Reproduce the listing below character for character, keeping every line in its original order.

[BEGIN Extracted material]

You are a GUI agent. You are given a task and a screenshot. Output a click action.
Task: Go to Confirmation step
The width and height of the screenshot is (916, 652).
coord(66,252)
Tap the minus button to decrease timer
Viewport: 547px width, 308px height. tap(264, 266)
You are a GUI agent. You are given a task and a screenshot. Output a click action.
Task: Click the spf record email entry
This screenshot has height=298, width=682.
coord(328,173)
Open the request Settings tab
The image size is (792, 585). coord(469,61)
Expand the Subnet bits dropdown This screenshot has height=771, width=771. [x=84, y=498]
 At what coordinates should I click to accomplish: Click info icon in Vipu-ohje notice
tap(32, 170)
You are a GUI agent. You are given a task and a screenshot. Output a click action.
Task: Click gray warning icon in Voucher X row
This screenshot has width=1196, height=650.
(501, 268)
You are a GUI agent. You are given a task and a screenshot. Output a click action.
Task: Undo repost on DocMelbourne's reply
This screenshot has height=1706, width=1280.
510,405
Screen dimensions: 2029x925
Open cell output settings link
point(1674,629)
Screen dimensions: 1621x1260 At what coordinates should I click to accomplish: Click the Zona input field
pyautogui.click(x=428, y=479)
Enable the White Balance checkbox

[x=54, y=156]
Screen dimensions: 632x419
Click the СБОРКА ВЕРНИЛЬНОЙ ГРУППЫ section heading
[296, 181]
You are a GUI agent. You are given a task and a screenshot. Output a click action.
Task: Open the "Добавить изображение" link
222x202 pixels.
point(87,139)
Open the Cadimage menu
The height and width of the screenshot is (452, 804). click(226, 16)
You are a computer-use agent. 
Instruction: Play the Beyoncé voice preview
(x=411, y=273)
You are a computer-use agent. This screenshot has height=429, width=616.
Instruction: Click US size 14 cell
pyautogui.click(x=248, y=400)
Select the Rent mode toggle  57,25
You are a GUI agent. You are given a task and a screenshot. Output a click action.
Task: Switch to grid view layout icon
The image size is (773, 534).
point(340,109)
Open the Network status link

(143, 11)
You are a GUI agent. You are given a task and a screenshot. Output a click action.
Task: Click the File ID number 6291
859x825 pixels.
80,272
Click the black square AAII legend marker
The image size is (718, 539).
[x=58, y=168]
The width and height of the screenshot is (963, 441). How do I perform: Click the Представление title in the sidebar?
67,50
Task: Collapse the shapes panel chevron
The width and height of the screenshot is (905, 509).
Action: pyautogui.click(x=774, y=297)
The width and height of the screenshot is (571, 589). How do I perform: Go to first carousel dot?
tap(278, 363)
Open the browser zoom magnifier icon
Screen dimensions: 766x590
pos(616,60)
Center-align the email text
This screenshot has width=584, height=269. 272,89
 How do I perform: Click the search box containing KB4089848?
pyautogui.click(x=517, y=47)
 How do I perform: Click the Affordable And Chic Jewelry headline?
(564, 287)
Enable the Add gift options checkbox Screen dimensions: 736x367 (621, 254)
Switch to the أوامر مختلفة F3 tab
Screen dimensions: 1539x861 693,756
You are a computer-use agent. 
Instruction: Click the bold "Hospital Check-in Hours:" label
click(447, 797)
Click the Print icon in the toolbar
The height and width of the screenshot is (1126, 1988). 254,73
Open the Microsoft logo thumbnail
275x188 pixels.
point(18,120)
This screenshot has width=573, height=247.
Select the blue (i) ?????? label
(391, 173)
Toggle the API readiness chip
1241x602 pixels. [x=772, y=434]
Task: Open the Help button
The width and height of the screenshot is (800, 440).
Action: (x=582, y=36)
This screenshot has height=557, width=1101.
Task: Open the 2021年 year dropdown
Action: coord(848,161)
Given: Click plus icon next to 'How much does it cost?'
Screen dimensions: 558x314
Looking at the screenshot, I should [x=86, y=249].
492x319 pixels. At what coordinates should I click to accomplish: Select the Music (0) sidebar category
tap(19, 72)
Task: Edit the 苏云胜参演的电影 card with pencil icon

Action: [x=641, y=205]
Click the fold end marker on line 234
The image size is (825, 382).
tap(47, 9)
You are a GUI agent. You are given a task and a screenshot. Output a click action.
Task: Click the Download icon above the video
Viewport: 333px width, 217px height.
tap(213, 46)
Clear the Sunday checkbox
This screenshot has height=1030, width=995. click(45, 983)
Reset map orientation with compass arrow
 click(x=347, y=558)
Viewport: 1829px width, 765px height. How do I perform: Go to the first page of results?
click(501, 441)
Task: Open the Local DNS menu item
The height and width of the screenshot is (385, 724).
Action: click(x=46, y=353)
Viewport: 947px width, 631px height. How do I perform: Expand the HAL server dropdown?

[END Extracted material]

### The response
You are a GUI agent. You are given a task and a screenshot. Output a click action.
Task: Go to Confirmation step
The width and height of the screenshot is (916, 652).
coord(66,252)
Tap the minus button to decrease timer
Viewport: 547px width, 308px height. tap(264, 266)
You are a GUI agent. You are given a task and a screenshot. Output a click action.
Task: Click the spf record email entry
This screenshot has height=298, width=682.
coord(328,173)
Open the request Settings tab
The image size is (792, 585). coord(469,61)
Expand the Subnet bits dropdown This screenshot has height=771, width=771. [x=84, y=498]
 At what coordinates should I click to accomplish: Click info icon in Vipu-ohje notice
tap(32, 170)
You are a GUI agent. You are given a task and a screenshot. Output a click action.
Task: Click gray warning icon in Voucher X row
This screenshot has width=1196, height=650.
(501, 268)
You are a GUI agent. You are given a task and a screenshot. Output a click action.
Task: Undo repost on DocMelbourne's reply
This screenshot has height=1706, width=1280.
510,405
Screen dimensions: 2029x925
Open cell output settings link
point(1674,629)
Screen dimensions: 1621x1260 At what coordinates should I click to accomplish: Click the Zona input field
pyautogui.click(x=428, y=479)
Enable the White Balance checkbox

[x=54, y=156]
Screen dimensions: 632x419
Click the СБОРКА ВЕРНИЛЬНОЙ ГРУППЫ section heading
[296, 181]
You are a GUI agent. You are given a task and a screenshot. Output a click action.
Task: Open the "Добавить изображение" link
222x202 pixels.
point(87,139)
Open the Cadimage menu
The height and width of the screenshot is (452, 804). click(226, 16)
You are a computer-use agent. 
Instruction: Play the Beyoncé voice preview
(x=411, y=273)
You are a computer-use agent. This screenshot has height=429, width=616.
Instruction: Click US size 14 cell
pyautogui.click(x=248, y=400)
Select the Rent mode toggle  57,25
You are a GUI agent. You are given a task and a screenshot. Output a click action.
Task: Switch to grid view layout icon
The image size is (773, 534).
point(340,109)
Open the Network status link

(143, 11)
You are a GUI agent. You are given a task and a screenshot. Output a click action.
Task: Click the File ID number 6291
859x825 pixels.
80,272
Click the black square AAII legend marker
The image size is (718, 539).
[x=58, y=168]
The width and height of the screenshot is (963, 441). How do I perform: Click the Представление title in the sidebar?
67,50
Task: Collapse the shapes panel chevron
The width and height of the screenshot is (905, 509).
Action: pyautogui.click(x=774, y=297)
The width and height of the screenshot is (571, 589). How do I perform: Go to first carousel dot?
tap(278, 363)
Open the browser zoom magnifier icon
Screen dimensions: 766x590
pos(616,60)
Center-align the email text
This screenshot has width=584, height=269. 272,89
 How do I perform: Click the search box containing KB4089848?
pyautogui.click(x=517, y=47)
 How do I perform: Click the Affordable And Chic Jewelry headline?
(564, 287)
Enable the Add gift options checkbox Screen dimensions: 736x367 (621, 254)
Switch to the أوامر مختلفة F3 tab
Screen dimensions: 1539x861 693,756
You are a computer-use agent. 
Instruction: Click the bold "Hospital Check-in Hours:" label
click(447, 797)
Click the Print icon in the toolbar
The height and width of the screenshot is (1126, 1988). 254,73
Open the Microsoft logo thumbnail
275x188 pixels.
point(18,120)
This screenshot has width=573, height=247.
Select the blue (i) ?????? label
(391, 173)
Toggle the API readiness chip
1241x602 pixels. [x=772, y=434]
Task: Open the Help button
The width and height of the screenshot is (800, 440).
Action: (x=582, y=36)
This screenshot has height=557, width=1101.
Task: Open the 2021年 year dropdown
Action: coord(848,161)
Given: Click plus icon next to 'How much does it cost?'
Screen dimensions: 558x314
Looking at the screenshot, I should [x=86, y=249].
492x319 pixels. At what coordinates should I click to accomplish: Select the Music (0) sidebar category
tap(19, 72)
Task: Edit the 苏云胜参演的电影 card with pencil icon

Action: [x=641, y=205]
Click the fold end marker on line 234
The image size is (825, 382).
tap(47, 9)
You are a GUI agent. You are given a task and a screenshot. Output a click action.
Task: Click the Download icon above the video
Viewport: 333px width, 217px height.
tap(213, 46)
Clear the Sunday checkbox
This screenshot has height=1030, width=995. click(45, 983)
Reset map orientation with compass arrow
 click(x=347, y=558)
Viewport: 1829px width, 765px height. How do I perform: Go to the first page of results?
click(501, 441)
Task: Open the Local DNS menu item
The height and width of the screenshot is (385, 724).
Action: click(x=46, y=353)
Viewport: 947px width, 631px height. How do I perform: Expand the HAL server dropdown?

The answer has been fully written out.